|
Braunschweiger Zeitung, 02.05.2002
Wiebke Dzierza
Wenn nachts der Mondschein klingt Romantischer Briefwechsel mit "Lingua Cantat"
Peine. Die Aufklärung forderte ihren Tribut: Abzugrenzen hatte sich der Mensch gegen innere und äußere Natur Rationalismus, Domina des Denkens. Träumen war verpönt, erst recht Schwärmerei. Und Frauen, die schrieben? Undenkbar. Romantisch also musste man werden, die Ratio durch Subjektivität und Empfindsamkeit erweitern: Es lebe das lyrische Ich!
Und so schrieben und schwärmten sie, Katarina Panzner als Bettine von Arnim und Claudia Maria Franck in der Rolle Karolines von Günderrodes, dass es höchste Sinnenfreude war. Auf Einladung des Kreismuseums sowie der Buchhandlung Rother feierten sie die Hochzeit des Romantik, und gibt es ein wahrhaftigeres Zeugnis der Seelenbefindlichkeit als den Briefwechsel?
Bei Feder, Tinte und Kerzenlicht lesen und schreiben sie sich versunken in die Korrespondenz der jungen Dichterinnen sensibles Memoriam einer Frauenfreundschaft. Sehr überzeugend, in begeisterter Stimmlage, gibt Panzner die selbstbewusste, gleichzeitig mit kindlicher Unbekümmertheit glücklich gesegnete Bettine, die ihr "Liebstes Günderrödchen" aus seelischen Tiefen befreien will.
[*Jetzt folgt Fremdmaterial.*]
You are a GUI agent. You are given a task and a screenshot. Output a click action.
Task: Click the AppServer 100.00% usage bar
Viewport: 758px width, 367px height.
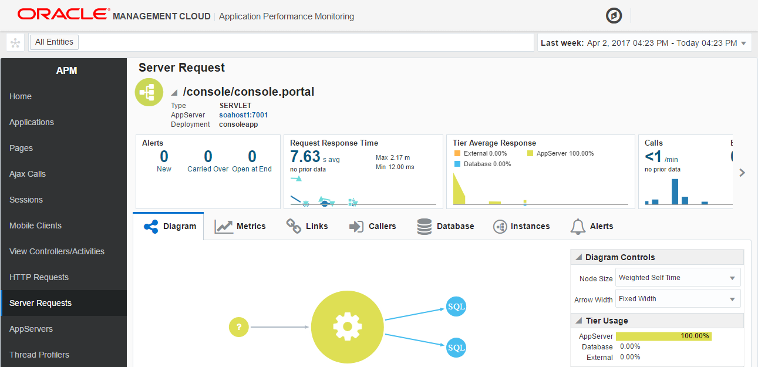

Die ihrerseits diagnostiziert mittels erlesener Artikulation und Verzweiflung auf höchstem Niveau ein Leben, das erfüllt ist "von Sehnsucht, die ihr Begehren nicht kennt". Die Naturfreude der Briefgespielin vermag sie kaum zu eigener Freude zu teilen, Labe findet sie auch in der Klangkunst nicht; "dabei", schwärmt die Bettine, "bringt Musik alles in Einklang".
Ein Briefwechsel von sinnlichstem Geistreichtum, dabei Offenbarung zweier Gefühlsextreme; so auch die Musik: Am Piano weiß Anita Keller das Gemüthafte, die durchaus auch zu seelischer Qual neigende Innerlichkeit der Romantik mit Leben zu füllen: Fanny Hensels "Im Herbst" rauscht melancholisch, dunkle Akkorde lässt die Pianistin wie vollfarbiges Laub auf die Tasten fallen. Clara Schumanns "Romanze" vibriert in empfindsamen Trillern, piano fortissimo; Seelenbewegungen zwischen Bass und Diskant tosend.
Sternenklar leuchtet der Tasten Ton, wiegenselige Zuversicht legt sich über die Komposition "Mondschein" von Bettine von Arnim. Und Bettine liebt den Mondschein, derweil er für Karoline nur Nacht bedeutet, "die das Verlangen stillt wie Lethes Fluten ". Unerfüllte Sehnsucht, Todeswunsch faustisches Fühlen. Bewegt erlebt das konzentrierte Publikum, dass auch die glücksfähige Bettine das düstere Ansinnen ihrer Freundin nicht mehr hell zu gestalten vermag: Karoline entgrenzt sich durch den Tod. Bettine allein, bemüht um Trost. Viel Beifall, der das hohe Darstellungsniveau der Künstlerinnen ebenso lobte, wie die andächtige Feier der Schönheit des Wortes.